__PROMPT__: Gather every line of the records below that contains the string "dialog", matching case exactly, and copy each one out in full.

__Item coordinate data__:
################

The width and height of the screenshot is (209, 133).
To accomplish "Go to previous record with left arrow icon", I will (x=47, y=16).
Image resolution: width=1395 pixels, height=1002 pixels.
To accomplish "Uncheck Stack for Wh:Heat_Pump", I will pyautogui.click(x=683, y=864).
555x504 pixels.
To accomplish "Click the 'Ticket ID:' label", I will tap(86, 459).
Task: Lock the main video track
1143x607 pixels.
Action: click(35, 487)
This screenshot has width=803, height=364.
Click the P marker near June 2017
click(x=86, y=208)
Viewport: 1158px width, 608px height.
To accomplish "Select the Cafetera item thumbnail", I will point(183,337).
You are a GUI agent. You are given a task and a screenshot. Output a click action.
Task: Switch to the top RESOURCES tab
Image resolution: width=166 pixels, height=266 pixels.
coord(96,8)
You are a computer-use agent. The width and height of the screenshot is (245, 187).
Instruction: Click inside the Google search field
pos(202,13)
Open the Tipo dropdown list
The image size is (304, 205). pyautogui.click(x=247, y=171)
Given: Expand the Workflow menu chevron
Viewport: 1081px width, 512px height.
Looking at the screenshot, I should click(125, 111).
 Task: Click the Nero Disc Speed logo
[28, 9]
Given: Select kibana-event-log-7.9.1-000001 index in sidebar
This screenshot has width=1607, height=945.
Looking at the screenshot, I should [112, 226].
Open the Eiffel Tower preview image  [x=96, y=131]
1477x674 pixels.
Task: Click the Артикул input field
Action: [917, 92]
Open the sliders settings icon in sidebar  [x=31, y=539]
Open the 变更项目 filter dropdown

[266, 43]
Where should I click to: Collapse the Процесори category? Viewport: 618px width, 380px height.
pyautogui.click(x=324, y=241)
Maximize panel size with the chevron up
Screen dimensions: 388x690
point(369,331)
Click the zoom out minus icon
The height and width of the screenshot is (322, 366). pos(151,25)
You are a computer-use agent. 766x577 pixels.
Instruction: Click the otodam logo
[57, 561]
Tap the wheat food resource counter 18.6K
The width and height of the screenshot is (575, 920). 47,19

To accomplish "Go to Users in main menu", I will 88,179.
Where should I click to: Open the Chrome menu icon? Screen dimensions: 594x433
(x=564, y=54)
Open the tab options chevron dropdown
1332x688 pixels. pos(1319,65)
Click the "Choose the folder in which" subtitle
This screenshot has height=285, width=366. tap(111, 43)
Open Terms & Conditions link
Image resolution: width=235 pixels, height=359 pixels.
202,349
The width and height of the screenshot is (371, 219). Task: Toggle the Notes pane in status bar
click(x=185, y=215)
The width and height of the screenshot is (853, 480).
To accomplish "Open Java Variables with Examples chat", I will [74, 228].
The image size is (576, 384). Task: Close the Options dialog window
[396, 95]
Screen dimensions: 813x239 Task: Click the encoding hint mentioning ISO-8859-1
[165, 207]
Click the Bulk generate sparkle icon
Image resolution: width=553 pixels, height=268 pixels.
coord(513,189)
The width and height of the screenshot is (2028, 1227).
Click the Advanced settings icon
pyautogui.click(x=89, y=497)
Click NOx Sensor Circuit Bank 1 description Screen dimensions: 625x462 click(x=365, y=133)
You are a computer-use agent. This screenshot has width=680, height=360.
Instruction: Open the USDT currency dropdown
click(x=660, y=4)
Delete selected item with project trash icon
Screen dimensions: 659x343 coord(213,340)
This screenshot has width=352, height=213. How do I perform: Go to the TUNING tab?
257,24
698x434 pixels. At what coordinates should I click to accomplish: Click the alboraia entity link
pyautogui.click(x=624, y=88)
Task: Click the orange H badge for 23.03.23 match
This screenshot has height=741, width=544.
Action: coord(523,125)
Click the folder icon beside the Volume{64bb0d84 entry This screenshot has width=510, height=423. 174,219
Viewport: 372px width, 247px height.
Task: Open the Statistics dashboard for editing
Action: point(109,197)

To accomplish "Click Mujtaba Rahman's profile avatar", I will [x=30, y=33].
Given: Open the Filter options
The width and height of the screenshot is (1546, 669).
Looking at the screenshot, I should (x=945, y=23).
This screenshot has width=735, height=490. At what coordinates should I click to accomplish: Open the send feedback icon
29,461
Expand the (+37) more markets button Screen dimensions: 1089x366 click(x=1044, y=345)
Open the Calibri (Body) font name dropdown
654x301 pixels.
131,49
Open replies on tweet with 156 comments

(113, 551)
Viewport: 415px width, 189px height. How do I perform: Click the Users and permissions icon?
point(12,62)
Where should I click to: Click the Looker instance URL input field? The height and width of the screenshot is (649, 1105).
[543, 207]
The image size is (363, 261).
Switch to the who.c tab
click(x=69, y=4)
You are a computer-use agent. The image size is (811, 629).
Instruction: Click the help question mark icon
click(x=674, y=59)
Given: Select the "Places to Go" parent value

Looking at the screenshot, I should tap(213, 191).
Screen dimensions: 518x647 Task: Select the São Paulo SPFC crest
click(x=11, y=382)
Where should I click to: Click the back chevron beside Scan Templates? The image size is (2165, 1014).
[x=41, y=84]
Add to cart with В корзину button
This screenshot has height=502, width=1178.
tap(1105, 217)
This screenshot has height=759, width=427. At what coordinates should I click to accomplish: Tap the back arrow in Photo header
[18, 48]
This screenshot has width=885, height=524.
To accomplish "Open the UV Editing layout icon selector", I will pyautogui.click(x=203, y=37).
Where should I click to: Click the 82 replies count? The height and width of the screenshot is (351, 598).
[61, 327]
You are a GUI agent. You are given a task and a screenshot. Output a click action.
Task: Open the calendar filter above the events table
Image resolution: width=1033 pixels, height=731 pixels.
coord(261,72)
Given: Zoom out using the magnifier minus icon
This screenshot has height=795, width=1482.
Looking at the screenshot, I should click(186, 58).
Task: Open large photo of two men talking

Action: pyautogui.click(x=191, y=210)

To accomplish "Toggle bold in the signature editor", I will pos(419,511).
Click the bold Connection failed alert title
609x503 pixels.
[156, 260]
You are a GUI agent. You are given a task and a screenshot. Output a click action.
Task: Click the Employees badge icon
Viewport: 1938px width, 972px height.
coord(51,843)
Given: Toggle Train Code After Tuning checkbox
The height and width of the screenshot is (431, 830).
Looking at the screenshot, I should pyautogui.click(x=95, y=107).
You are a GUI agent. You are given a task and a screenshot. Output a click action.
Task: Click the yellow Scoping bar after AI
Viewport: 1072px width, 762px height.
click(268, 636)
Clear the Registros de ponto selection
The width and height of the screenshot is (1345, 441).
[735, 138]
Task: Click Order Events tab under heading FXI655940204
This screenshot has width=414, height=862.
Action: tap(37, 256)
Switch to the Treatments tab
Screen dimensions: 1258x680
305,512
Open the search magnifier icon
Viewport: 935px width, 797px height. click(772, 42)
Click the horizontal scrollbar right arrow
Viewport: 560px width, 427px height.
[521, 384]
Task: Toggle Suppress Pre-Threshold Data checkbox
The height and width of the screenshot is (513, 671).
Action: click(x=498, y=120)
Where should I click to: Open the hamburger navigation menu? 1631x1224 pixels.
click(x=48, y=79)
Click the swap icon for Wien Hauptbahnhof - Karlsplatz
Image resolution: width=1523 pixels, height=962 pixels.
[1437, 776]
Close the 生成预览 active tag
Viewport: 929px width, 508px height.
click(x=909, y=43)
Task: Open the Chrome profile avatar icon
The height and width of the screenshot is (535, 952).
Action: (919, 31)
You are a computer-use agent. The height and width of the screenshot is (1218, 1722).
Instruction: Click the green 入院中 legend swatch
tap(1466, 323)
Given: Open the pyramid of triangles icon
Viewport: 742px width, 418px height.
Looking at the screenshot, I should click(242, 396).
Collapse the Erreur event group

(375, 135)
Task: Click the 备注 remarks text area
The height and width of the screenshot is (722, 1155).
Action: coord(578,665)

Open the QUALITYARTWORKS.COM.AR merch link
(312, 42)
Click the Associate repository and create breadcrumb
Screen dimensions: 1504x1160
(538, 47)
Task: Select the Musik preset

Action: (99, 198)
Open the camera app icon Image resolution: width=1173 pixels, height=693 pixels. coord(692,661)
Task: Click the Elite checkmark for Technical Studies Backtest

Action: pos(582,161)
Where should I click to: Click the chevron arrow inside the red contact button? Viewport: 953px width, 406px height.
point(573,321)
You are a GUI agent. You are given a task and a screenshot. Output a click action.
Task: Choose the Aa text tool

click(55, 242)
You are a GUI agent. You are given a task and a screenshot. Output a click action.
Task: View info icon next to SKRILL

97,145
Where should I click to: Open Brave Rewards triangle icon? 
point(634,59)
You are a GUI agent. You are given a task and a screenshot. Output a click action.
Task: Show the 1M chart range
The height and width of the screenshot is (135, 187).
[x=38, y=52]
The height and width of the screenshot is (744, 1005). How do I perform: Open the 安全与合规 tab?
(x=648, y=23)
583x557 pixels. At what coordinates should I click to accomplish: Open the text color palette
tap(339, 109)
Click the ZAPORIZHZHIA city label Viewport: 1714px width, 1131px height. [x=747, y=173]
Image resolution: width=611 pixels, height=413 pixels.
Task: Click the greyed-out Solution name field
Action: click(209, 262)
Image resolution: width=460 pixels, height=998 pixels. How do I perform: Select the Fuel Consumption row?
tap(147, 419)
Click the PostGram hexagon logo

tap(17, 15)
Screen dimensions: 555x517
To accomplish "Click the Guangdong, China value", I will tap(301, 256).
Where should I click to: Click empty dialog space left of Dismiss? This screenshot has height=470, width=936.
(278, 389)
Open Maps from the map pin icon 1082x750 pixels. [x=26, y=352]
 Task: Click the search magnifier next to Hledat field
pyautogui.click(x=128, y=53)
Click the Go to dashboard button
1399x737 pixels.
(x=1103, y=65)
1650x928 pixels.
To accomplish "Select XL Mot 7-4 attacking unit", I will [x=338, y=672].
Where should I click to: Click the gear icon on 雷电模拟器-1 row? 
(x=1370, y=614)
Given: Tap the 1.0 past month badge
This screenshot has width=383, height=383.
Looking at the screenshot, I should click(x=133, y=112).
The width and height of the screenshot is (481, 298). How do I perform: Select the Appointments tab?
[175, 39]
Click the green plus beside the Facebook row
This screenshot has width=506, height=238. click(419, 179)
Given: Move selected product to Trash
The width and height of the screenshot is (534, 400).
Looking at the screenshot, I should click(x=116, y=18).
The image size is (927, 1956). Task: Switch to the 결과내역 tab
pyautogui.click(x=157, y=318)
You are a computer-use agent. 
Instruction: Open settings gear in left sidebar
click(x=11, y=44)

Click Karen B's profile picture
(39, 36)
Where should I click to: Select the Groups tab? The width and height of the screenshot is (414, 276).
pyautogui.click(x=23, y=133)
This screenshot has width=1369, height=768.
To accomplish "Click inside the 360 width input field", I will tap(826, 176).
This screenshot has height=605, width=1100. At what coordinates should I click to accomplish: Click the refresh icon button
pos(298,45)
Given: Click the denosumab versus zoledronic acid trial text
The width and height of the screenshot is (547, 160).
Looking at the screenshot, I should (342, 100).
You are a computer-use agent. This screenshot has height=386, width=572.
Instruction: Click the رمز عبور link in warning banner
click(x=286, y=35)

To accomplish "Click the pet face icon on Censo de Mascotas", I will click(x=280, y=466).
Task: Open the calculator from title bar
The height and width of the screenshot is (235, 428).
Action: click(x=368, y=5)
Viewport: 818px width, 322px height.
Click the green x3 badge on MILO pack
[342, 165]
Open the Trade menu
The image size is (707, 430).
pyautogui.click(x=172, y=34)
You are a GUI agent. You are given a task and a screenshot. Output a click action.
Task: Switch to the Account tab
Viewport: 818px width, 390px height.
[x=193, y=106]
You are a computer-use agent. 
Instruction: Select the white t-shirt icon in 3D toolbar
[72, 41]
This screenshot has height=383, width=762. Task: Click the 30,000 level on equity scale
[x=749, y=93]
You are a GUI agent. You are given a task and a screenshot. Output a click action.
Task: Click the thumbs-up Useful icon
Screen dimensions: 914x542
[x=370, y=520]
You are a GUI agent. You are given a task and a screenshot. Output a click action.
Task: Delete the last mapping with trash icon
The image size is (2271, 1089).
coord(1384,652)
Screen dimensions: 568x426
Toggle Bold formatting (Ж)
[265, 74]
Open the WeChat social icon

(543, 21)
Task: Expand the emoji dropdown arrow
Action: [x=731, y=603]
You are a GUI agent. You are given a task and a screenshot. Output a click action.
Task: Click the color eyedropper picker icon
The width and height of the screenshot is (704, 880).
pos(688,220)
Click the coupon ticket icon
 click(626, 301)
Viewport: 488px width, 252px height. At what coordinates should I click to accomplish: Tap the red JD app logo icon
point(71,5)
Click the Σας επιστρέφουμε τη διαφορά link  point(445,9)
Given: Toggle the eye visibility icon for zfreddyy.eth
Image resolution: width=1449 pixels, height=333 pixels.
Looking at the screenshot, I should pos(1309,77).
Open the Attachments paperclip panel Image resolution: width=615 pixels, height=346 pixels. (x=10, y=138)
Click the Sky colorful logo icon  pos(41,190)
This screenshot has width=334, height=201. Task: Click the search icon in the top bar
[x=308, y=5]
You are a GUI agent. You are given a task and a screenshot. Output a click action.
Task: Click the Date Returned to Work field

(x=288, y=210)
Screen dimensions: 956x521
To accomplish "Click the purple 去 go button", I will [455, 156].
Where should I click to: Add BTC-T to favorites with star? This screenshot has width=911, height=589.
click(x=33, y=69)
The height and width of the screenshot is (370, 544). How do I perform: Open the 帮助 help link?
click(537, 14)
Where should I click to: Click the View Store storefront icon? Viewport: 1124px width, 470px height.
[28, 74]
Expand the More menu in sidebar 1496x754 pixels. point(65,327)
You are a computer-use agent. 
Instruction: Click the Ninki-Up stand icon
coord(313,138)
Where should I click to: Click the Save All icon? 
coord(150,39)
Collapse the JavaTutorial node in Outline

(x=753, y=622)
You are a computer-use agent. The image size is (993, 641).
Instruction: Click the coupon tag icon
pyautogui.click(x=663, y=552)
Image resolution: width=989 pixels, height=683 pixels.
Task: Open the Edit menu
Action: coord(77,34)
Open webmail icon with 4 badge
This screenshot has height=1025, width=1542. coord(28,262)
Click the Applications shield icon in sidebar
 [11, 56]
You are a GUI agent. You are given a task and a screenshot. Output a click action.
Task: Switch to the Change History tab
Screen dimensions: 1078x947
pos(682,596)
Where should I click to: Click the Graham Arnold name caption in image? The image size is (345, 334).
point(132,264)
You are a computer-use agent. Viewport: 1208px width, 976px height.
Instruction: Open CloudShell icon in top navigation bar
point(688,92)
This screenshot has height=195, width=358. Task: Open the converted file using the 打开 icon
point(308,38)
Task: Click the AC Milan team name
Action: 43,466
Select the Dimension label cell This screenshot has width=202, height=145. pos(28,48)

################

__SOLUTION__:
The image size is (576, 384). Task: Close the Options dialog window
Where should I click to: Click empty dialog space left of Dismiss? This screenshot has height=470, width=936.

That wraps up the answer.